(Stored data entries)
::::

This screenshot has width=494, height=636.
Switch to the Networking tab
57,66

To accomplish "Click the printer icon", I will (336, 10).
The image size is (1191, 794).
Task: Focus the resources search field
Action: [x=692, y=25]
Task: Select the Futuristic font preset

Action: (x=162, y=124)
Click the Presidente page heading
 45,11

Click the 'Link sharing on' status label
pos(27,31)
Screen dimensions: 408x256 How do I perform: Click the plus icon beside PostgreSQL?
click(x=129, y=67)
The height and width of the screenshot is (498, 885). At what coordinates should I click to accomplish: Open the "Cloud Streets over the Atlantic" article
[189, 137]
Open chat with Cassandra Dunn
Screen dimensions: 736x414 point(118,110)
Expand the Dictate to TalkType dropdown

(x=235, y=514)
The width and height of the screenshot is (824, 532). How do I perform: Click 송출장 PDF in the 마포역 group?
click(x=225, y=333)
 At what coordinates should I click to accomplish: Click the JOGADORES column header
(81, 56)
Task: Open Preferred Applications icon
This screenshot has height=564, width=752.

::::

Look through the records and count each line that holds "This". Write only the total.

2